I want to go and sit out in the bush and take photos and draw the things I don’t see. I want to needle felt creatures that fit within our landscape but don’t exist and the ones that do.
In a less literal sense I want to spin wool dyed with the plants and ochres of where I live.

Now to find the time, space and money to make a start on this. Not sure I have enough of any of those to get much done any time soon though. I have only the space of my arm chair and the small amount of time when my health lets me think and do at the same time. Money is even more scarce at the moment.

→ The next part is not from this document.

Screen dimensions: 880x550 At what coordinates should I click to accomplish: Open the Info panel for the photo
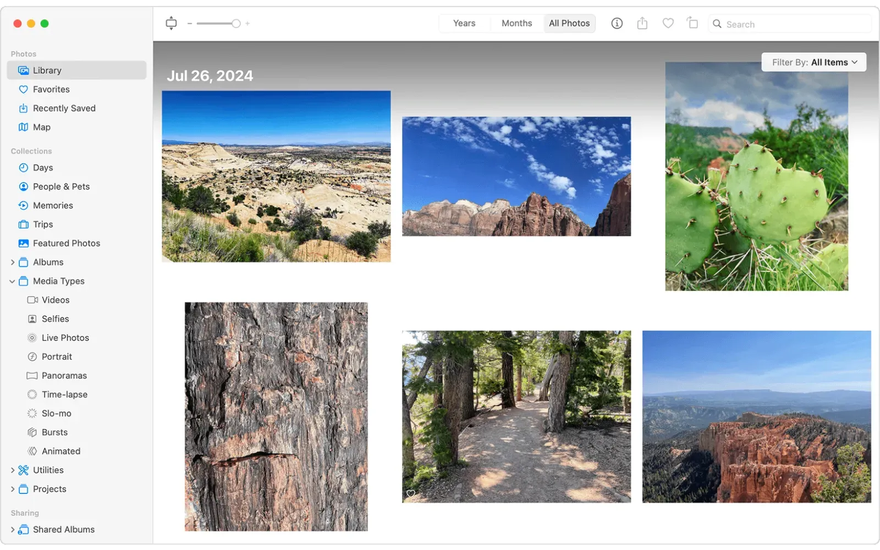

Pottering around the village

We had a few things to do outside so I decided to take my camera with me. It was another glorious day for it. Not so great for me because bright sun just equals migraines. At least it wasn’t too hot. There was a lovely breeze.

Visitor's Centre
First up was a trip to the Visitor’s Centre to pay the rent.

At the Visitor’s Centre you can pick up maps and souvenirs and they have a museum and a tiny art gallery. The village was a massive gold town in the 1870’s (The Holtermann Nugget was found here) and there were pictures taken by Beaufoy Merlin during the gold rush. Signs around the village show the photos in the spots they were taken.

The visitor’s centre really isn’t terribly accessible if you have mobility issues. There is a sign on the front door telling you that there are ramps available inside and to ask at the front desk. To get to the front desk you would have to go down an uneven, rather steep path with a precarious couple of stairs in the middle and then another step up in the doorway. It’s not like you can ring ahead either because most people’s mobile phones wont work out here. Sometimes I think places only put up the signs for legal reasons.

I walk with a cane at times because of balance and pain issues and I need help getting safely down the stairs in the middle of the path.  

Next up is the Tip. We don’t have garbage pick up here so we have to take our bins to the village tip. It’s not far though the road is dirt and a bit dicey in the wet.
the edge of the cleared area for the tip

The Australian Magpies are a precocious bunch.


At the tip
I wasn’t sure if I liked this one better in colour

At the tip
Or black and white. What do you think?

Then to finish up today we went around to Hosie’s B&B. The owners are away on Honeymoon and while other friends are running the bed and breakfast part we are feeding all the birds and watering the garden. I’ll post some photos of Hosie’s soon.